Сысолятин, дух поиска, постоянное совершенствование лечебного процесса оставалось.
П.Г. Сысолятин разработал оригинальные методы остеосинтеза металлическими
спицами при переломах костей лица, внедрил несколько пластических операций при
удалении злокачественных опухолей – опыт суммирован в многочисленных научных
работах, рационализаторских предложениях. Он с честью продолжил традиции
новаторства в своей специальности, которые были присущи его учителю – Анатолию
Михайловичу Никандрову.
Иссечение вместе с опухолью части или половины нижней челюсти и слизистой
оболочки полости рта приводит к комбинированному дефекту. замещение которого
создает весьма сложный и ответственный момент в завершении операции и лечении таких
больных.
А.М. Никандров еще в начале шестидесятых годов разработал и применил в
клинической практике методику операции с использованием здоровых мягких тканей из
верхнего отдела шеи в виде кожно-жирового или мышечного лоскута на широкой
питающей ножке.
Принимая во внимание различную локализацию и распространение опухоли
нижней челюсти, Анатолий Михайлович вместе со своим учеником
А.А. Левенцом
выделили три наиболее часто встречающихся варианта оперативного подхода. Такое
выделение, хотя несколько схематичное, позволяет хирургу индивидуально подходить к
выполнению операции.
Соответственно расположению комбинированного дефекта выкраивается в
верхнем отделе шеи лоскут на широкой ножке, заключающий в себя кожный покров,
подкожную клетчатку и подкожную мышцу шеи. Величина и форма лоскута должны
соответствовать величине комбинированного дефекта. Отрезки челюсти устанавливаются
в правильном положении и фиксируются с помощью шин и аппаратов. Выкроенный
лоскут свободно без натяжения складывается дубликатурно, заводится в рану и
подшивается к слизистой оболочке щеки.
Костный трансплантат и имедиат-протез (или металлическая спица) проводились
между лоскутами и прочно соединялись с концами отрезков челюсти. На месте перегиба в
дубликатуру лоскута кожа рассекалась через всю её толщу с препаровкой на 2–3 мм, но
при сохранении соединительной основы. Образовавшиеся два лоскута кожи сшивались:
внутренний – со слизистой оболочкой дна полости рта или языка, наружный – с кожей
шеи. Одно из необходимых условий для проведения такой операции – это развитость
жировой клетчатки шеи и толщина лоскута, что создает условие для высокой его
приживляемости в полости рта (40).
Методика отличается простотой выполнения и позволяет одновременно создавать
воспринимающее ложе и замещать дефект слизистой оболочки полости рта.
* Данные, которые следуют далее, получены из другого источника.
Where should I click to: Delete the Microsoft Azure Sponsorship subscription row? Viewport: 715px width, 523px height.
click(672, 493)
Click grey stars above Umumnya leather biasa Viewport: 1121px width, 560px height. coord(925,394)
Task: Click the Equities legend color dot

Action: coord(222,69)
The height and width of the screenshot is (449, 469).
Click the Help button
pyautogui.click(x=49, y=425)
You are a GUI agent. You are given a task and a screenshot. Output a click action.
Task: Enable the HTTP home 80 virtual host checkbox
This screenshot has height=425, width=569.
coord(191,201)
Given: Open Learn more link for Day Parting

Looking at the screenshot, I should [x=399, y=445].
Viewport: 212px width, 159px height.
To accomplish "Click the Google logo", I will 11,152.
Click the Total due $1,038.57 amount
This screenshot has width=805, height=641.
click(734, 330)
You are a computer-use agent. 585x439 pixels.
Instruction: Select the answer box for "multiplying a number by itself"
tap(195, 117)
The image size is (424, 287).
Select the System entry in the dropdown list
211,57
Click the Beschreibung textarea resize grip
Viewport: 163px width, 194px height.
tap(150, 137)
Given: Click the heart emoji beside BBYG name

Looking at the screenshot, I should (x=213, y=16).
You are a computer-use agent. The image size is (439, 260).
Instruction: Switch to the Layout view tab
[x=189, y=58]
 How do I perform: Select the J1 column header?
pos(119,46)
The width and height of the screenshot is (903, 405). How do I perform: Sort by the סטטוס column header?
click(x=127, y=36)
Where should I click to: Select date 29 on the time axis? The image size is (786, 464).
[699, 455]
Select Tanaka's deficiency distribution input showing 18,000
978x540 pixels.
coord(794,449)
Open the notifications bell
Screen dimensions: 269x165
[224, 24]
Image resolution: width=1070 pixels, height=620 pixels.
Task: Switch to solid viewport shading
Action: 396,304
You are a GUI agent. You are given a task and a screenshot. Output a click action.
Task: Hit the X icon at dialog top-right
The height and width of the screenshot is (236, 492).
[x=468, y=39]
Данная методика операции была применена у 7 больных в возрасте от 12 до 47 лет.
У 4 из 7 больных дефекты нижней челюсти и слизистой оболочки полости рта были в
боковом отделе челюсти, у 2 резицировалась половина челюсти и у 1 больного удален
средний отдел челюсти. Дефект кости у 4 больных замещен отрезком ауторебра, у 2 –
имедиат-протезом и у 1 больного между отрезками челюсти введена спица. У 5 из 7
больных приживление кожно-жирового лоскута проходило без осложнений. У 2 больных
наблюдалось нагноение, частичный некроз и рецидив опухоли.
Из резюме доклада А.М. Никандрова:
«На основании проведенных наблюдений
мы считаем возможным рекомендовать данную методику возмещения дефектов слизистой
оболочки и тканей дна полости рта кожно-жировым лоскутом шеи для более широкого
применения. Эта методика позволяет не только замещать комбинированные дефекты
лица, но и позволяет хирургу провести необходимый объем оперативных вмешательств и
предотвратить тяжелые послеоперационные осложнения (образование рубцов,
ограничение подвижности нижней челюсти, нагноение, нарушение приема пищи и т. д.).